It wasn’t North Carolina’s worst quarter this season, but it was destructive nonetheless. And this time, the Tar Heels’ offense couldn’t overcome it.
Carolina (3-1) was upended by a 24-point second quarter and fell to Notre Dame 45-32 on Saturday before a sold-out Kenan Stadium crowd. The second quarter was by far the best of the season for the Irish offense. When it was over, Notre Dame rolled up 261 total yards in the quarter alone.
“They played like a top-10 team tonight,” UNC coach Mack Brown said. “And that’s the team that we saw play three quarters against Ohio State and we were afraid that’s what we’d see.”
Notre Dame’s offense previously didn’t show a whole lot to be scared of, even for a defense that has struggled with consistency like UNC has this season. Carolina held the Fighting Irish (2-2) to 40 yards in total offense in the first quarter, and they looked every bit the inept unit that entered the game averaging just 300 yards per game.
That all changed in the second quarter, when the Heels could not stop their running game. Carolina tried generously rotating its defensive linemen to keep everyone fresh, but it didn’t matter against the Irish upfront. They paved the way for huge openings as Notre Dame averaged 9.7 yards per play in the second quarter.
“Basically what they’re trying to do is block everybody down, crack the safety and make the corner tackle,” UNC linebacker Cedric Gray said. “Get their running back in space into the field, which is a challenge. That’s a little bit harder for cornerbacks, it’s not their world sometimes.”

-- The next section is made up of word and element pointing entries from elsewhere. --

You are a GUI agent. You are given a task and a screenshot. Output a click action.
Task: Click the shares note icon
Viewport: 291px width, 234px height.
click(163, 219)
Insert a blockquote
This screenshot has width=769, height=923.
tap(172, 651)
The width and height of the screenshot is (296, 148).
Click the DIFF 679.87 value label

Notre Dame didn’t have to get its running backs to the corners though, it had success going straight up the middle.
Running back Audric Estime popped a 29-yard run up through the interior of Carolina’s defense in the second quarter to set up a 40-yard touchdown pass from quarterback Drew Pyne to Lorenzo Styles. Estime finished with a career-high with 134 yards and two touchdowns while averaged 7.9 yards per carry.

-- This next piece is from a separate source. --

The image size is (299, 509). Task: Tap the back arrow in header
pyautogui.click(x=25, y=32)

Estime’s performance was a sign of how far the Heels still have to go defensively. The last time Notre Dame had a running back gain 100 or more yards was last season against Carolina when Kyren Williams had 199 yards.
Toss in Chris Tyree’s 80 rushing yards and it was the first time since the Irish played Boston College in 2017 that two backs had at least 80 rushing yards or more.
UNC’s inability to stop the ground game made anything possible for Notre Dame’s offense. Pyne made some big plays in the passing game, which had been largely missing their previous three games.
Pyne made just his second start for the Irish after replacing starter Tyler Buchner, who was injured late in their loss to Marshall. His previous career-best for passing yards was just 150 yards and two scores. He finished Saturday 24 for 34 for 289 yards and three touchdowns, which were all personal bests.
“When you can run the ball as good as they can, it makes your safeties and linebackers suck up for the run and they can throw it over your head very easily,” Brown said. “They had a couple of wheel routes that got us and that’s because our guys were trying to stop the run. So again, when you can run it like they run it, they’re gonna be hard to beat.”
And it made Carolina a lot easier to beat by keeping its offense off the field. Notre Dame held the ball for 38 minutes and ran 85 offensive plays compared to the Heels’ 21 minutes and just 60 plays.
The drive that they took the lead for good at 21-14 was a study in moving the ball in chunks. A 13-yard reception by Jayden Thomas, followed by a 19-yard run by Chris Tyree, a 17-yard run by Logan Diggs and a 19-yard catch by Michael Mayer. It set Estime up for a 1-yard touchdown run.
When Blake Grupe kicked a 40-yard field goal with 23 seconds left, it capped off a the second-most points they allowed in a quarter this season. Appalachian State scored 40 in the fourth quarter of the Heels’ 63-61 win.
Carolina allowed 576 yards in total offense, which was second only to the 649 yards it allowed against App State this season.
The break for halftime and adjustments Carolina made couldn’t disrupt Notre Dame’s momentum either. In what Brown alluded to as a turning point, the opening five minutes of the third quarter is what gave the Irish firm control of the game.
They used a six-play, 75-yard drive to score on their opening possession of the second half. Then they got their first takeaway of the season when defensive tackle Justin Ademilola recovered UNC quarterback Drake Maye’s fumble.
Carolina’s defense appeared to finally end Notre Dame’s scoring streak at five consecutive possessions when Pyne threw an incomplete pass to Tyree on fourth-and-goal. But Gray was called for pass interference in a call that got Brown animated in protest.
Brown was called for what he believed to be the first unsportsmanlike conduct penalty he’d ever received for going on to the field, losing his hat and his headset, while shouting “that’s ridiculous” at the officials.
“It’s just frustrating,” linebacker Power Echols said. “You’re fighting to win, you feel like you’ve been wronged and his emotions came out and that’s how all of us felt.”
Notre Dame took advantage of the call with another score and a 38-14 lead. Maye threw three touchdowns in the final 19 minutes of the game, but the outcome has already been decided.